+++ EXCERPTED RECORDS +++

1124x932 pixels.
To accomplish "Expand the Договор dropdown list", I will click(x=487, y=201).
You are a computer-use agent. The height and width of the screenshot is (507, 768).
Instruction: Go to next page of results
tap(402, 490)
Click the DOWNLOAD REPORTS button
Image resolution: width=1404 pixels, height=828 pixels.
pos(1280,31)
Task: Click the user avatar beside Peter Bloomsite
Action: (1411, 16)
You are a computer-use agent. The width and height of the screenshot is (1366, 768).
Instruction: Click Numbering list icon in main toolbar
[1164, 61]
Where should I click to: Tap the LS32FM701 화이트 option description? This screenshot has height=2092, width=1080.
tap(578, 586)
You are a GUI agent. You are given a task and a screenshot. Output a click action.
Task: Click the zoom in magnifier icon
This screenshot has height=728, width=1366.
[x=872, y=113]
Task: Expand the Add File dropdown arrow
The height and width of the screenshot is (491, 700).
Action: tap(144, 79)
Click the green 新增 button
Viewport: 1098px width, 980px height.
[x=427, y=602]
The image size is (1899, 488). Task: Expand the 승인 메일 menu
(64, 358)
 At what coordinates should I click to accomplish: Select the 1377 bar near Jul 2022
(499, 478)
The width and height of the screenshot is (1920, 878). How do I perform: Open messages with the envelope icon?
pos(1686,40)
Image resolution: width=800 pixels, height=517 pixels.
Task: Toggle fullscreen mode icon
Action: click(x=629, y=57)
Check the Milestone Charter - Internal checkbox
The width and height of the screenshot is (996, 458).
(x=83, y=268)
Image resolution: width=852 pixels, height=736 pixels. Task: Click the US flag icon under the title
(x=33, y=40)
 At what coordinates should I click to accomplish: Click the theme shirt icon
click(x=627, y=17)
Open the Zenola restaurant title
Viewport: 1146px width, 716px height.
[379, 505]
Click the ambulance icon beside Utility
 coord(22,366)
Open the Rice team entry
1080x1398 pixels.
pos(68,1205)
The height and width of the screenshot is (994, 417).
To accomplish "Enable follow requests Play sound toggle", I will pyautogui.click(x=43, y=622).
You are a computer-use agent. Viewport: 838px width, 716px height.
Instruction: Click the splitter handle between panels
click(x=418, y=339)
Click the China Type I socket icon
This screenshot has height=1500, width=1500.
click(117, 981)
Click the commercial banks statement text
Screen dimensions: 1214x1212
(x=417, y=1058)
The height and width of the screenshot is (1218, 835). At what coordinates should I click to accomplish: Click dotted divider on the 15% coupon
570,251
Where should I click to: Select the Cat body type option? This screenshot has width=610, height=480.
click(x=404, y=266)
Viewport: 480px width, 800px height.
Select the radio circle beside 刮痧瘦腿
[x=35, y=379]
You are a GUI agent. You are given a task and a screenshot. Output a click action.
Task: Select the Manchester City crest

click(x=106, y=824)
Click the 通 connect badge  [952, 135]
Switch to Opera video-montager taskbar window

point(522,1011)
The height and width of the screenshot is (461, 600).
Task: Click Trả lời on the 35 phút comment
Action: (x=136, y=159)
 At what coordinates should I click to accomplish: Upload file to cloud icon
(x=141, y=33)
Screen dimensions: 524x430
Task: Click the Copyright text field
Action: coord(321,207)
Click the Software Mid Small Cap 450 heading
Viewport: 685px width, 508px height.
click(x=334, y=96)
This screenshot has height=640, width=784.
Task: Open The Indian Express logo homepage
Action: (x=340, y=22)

+++

_DESCRIPTION OF THE TASK_. Retype, exactly as shown, the lines from the one with "The height and width of the screenshot is (994, 417)." through the end of the records.

_ANSWER SPACE_.
The height and width of the screenshot is (994, 417).
To accomplish "Enable follow requests Play sound toggle", I will pyautogui.click(x=43, y=622).
You are a computer-use agent. Viewport: 838px width, 716px height.
Instruction: Click the splitter handle between panels
click(x=418, y=339)
Click the China Type I socket icon
This screenshot has height=1500, width=1500.
click(117, 981)
Click the commercial banks statement text
Screen dimensions: 1214x1212
(x=417, y=1058)
The height and width of the screenshot is (1218, 835). At what coordinates should I click to accomplish: Click dotted divider on the 15% coupon
570,251
Where should I click to: Select the Cat body type option? This screenshot has width=610, height=480.
click(x=404, y=266)
Viewport: 480px width, 800px height.
Select the radio circle beside 刮痧瘦腿
[x=35, y=379]
You are a GUI agent. You are given a task and a screenshot. Output a click action.
Task: Select the Manchester City crest

click(x=106, y=824)
Click the 通 connect badge  [952, 135]
Switch to Opera video-montager taskbar window

point(522,1011)
The height and width of the screenshot is (461, 600).
Task: Click Trả lời on the 35 phút comment
Action: (x=136, y=159)
 At what coordinates should I click to accomplish: Upload file to cloud icon
(x=141, y=33)
Screen dimensions: 524x430
Task: Click the Copyright text field
Action: coord(321,207)
Click the Software Mid Small Cap 450 heading
Viewport: 685px width, 508px height.
click(x=334, y=96)
This screenshot has height=640, width=784.
Task: Open The Indian Express logo homepage
Action: (x=340, y=22)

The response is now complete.